Let's not forget Life Guards.  I watch a stud LG save 8 kids yesterday.  A certain break has rip tides every time sets roll in.  Hotels=tourist=I have no clue on riptides.  Kids from NJ and and Ohio in Cali for vaca.  I sat with my wife and predicted two of the kids who would need to be saved.  I almost wanted to stop them before they went out with their boogie board and no fins.  You see what happens is the kid loses his boogie board and now he's stuck out in the ocean in a ripe tide.  He panics because he swims straight in and he goes nowhere.  He yells for help and Mr Stud Life Guard is there to save another life.  Please ad AC Tech Guy as well.  He's on OT helping folks stay cool


----------



## Jose has returned (Aug 22, 2020)

tjinaz said:


> Just NYC is a very small sample size and a dubious one at that.  NYC is the very worst environment for this and is atypical.  There have to be over 500,000 cashiers of various types throughout the country and I don't see them wanting to close the stores as they are all sick.


if it was happening they would have reported it. That is great fuel for fear mongoring


----------



## Jose has returned (Aug 22, 2020)

Justafan said:


> Here's the difference dumbass.  When patrons come into a grocery store they are masked up, they move around and don't stay in one place for more than 2-3 minutes, and certainly not directly in front of a grocery store worker.  So even if they are covid positive, the likelihood they will transmit to someone else is low.  In a classroom, you'll have 30 students confined in a classroom for 50 minutes, probably all facing in one direction.  And this will happen 6 times a day, 5 days a week.
> 
> Here, re-read this article to freshen up.  https://www.erinbromage.com/post/the-risks-know-them-avoid-them
> 
> ...


Schools can have the  kids wear a  mask and the teacher wear a mask.  Kids can have shields around their desk, wash their hands and maintain social distance.
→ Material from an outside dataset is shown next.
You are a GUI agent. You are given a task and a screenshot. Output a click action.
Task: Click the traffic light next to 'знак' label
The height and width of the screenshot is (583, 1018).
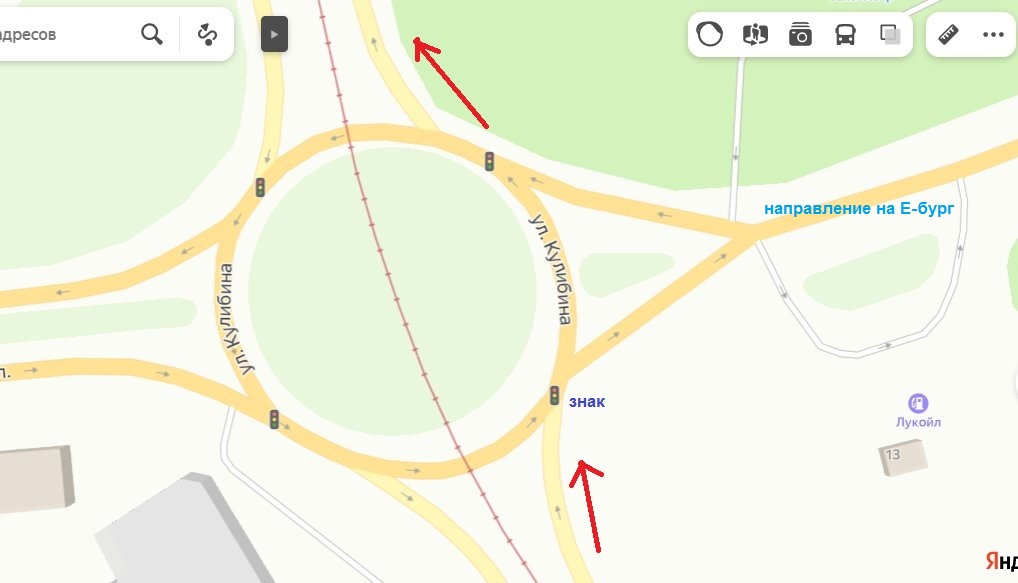coord(554,395)
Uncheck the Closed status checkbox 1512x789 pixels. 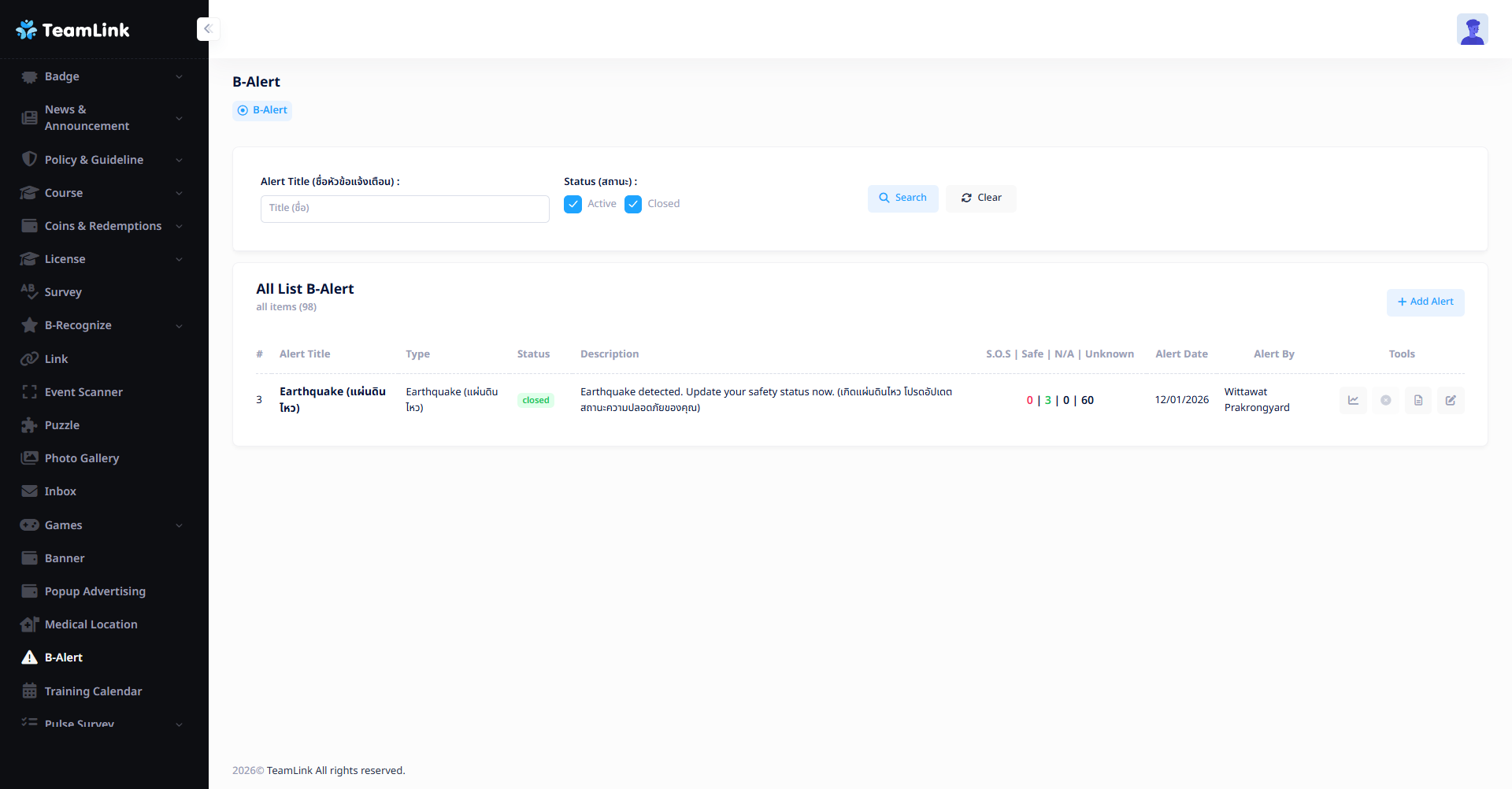[x=633, y=205]
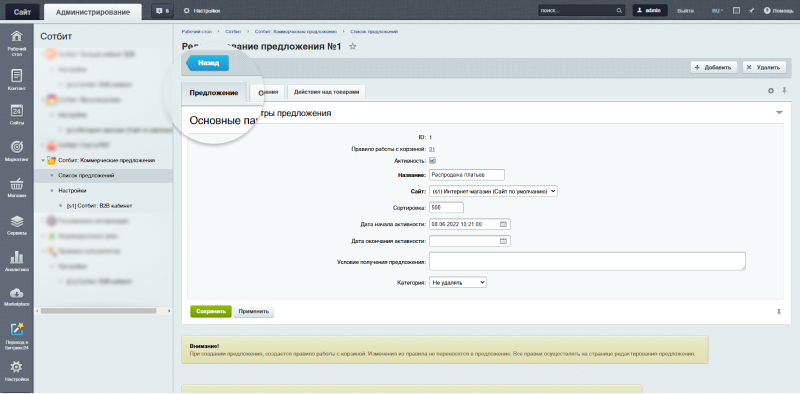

There are many professions wear masks all day, hospital workers do it for 12 hours  and people travel in airplanes cross country right next to strangers and there is no spike.  If you want to do it you will find a way if you don't you will find excuses.


----------



## dad4 (Aug 22, 2020)

Jose has returned said:


> if it was happening they would have reported it. That is great fuel for fear mongoring


They have reported it.  I've read dozens of reports that talk about essential workers and working class neighborhoods being at higher risk for covid.

The working class side of Santa Clara County has about 4-5 times the covid infection rate of the tech side.   1.5 percent versus about 0.35 percent, depending on zip code.

If you read MSM these days, it's pretty hard to miss.


----------



## Ellejustus (Aug 22, 2020)

dad4 said:


> They have reported it.  I've read dozens of reports that talk about essential workers and working class neighborhoods being at higher risk for covid.
> 
> The working class side of Santa Clara County has about 4-5 times the covid infection rate of the tech side.   1.5 percent versus about 0.35 percent, depending on zip code.
> 
> If you read MSM these days, it's pretty hard to miss.


Q bro.  If you were told today that your job would end September 7th and all your retirement you worked your ass for is wiped clean, what would you do?


----------



## Jose has returned (Aug 22, 2020)

being  at risk is not the same as getting it. we are all at risk of it so must like boxing protect yourself at all times. 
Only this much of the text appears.